### RECORDS FOR THIS EXERCISE

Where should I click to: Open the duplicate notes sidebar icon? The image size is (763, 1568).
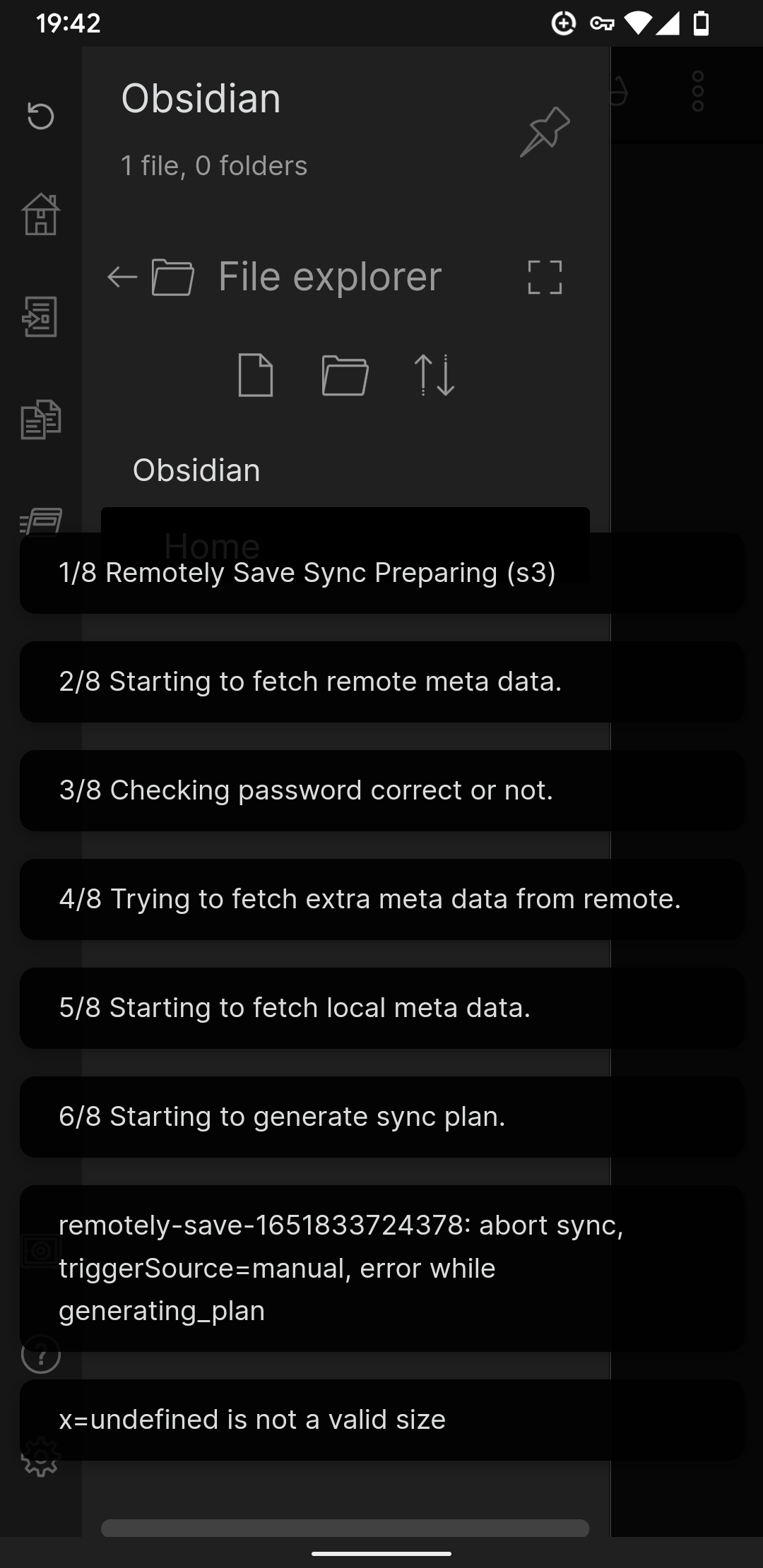(41, 420)
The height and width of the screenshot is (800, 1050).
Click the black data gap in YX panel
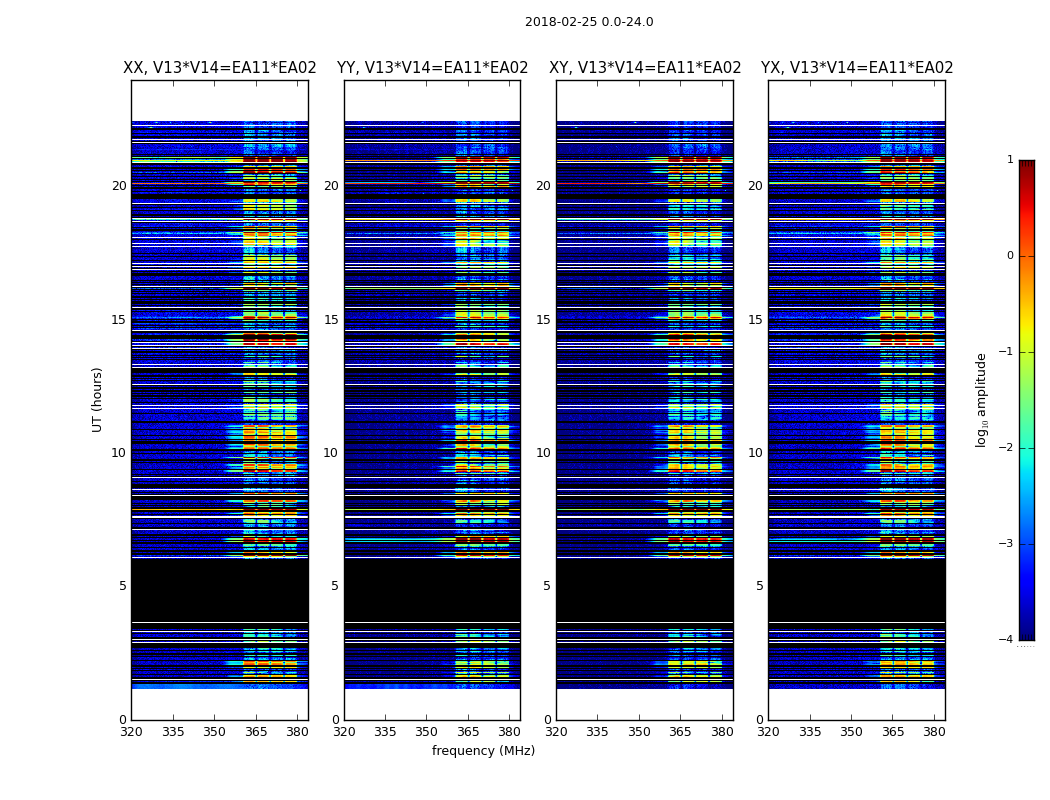856,590
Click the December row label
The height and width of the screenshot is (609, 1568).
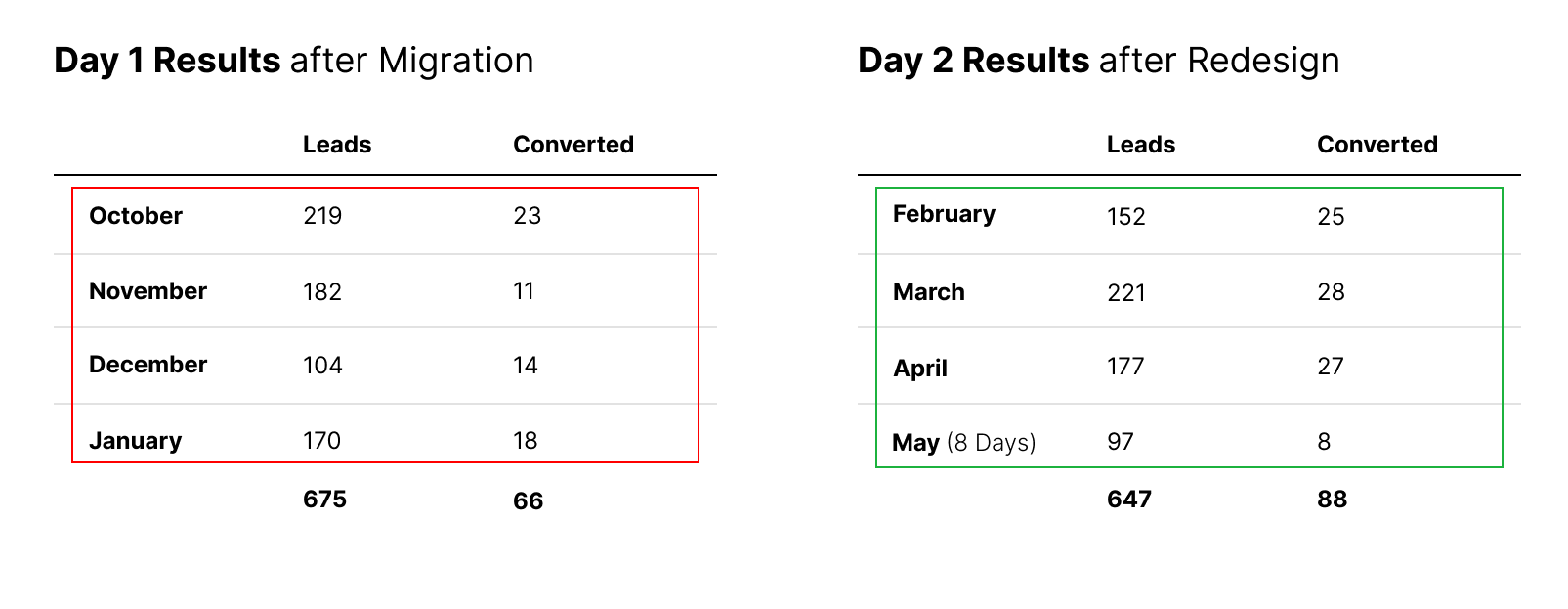[x=148, y=365]
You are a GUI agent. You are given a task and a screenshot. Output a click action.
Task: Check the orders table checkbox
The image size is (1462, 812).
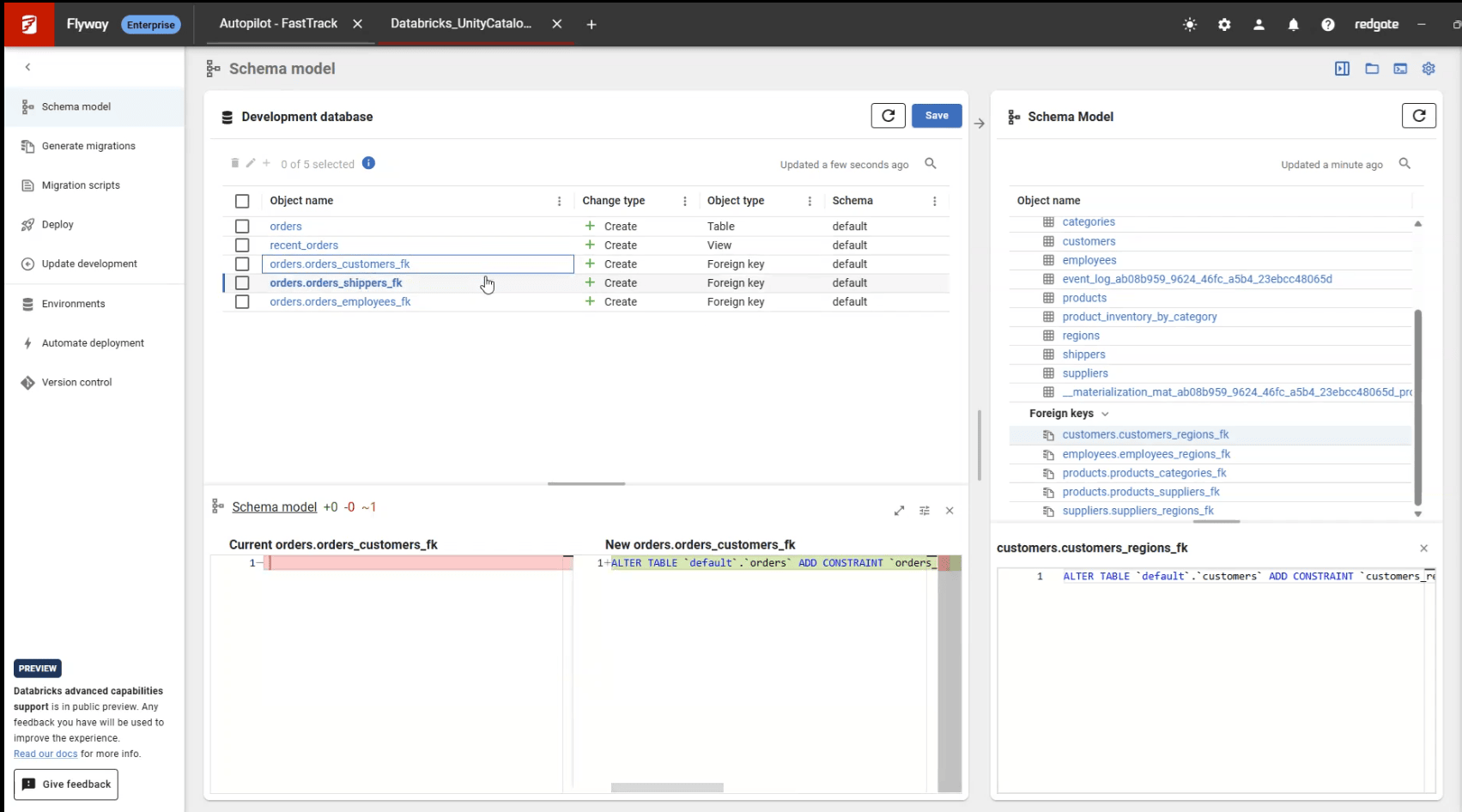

######

YOUR INSTRUCTIONS: The answer must be an exact copy of the records above, with the pictures left out.

RESPONSE AREA:
Where should I click to: Open the duplicate notes sidebar icon? The image size is (763, 1568).
(41, 420)
The height and width of the screenshot is (800, 1050).
Click the black data gap in YX panel
856,590
Click the December row label
The height and width of the screenshot is (609, 1568).
[x=148, y=365]
You are a GUI agent. You are given a task and a screenshot. Output a click action.
Task: Check the orders table checkbox
The image size is (1462, 812).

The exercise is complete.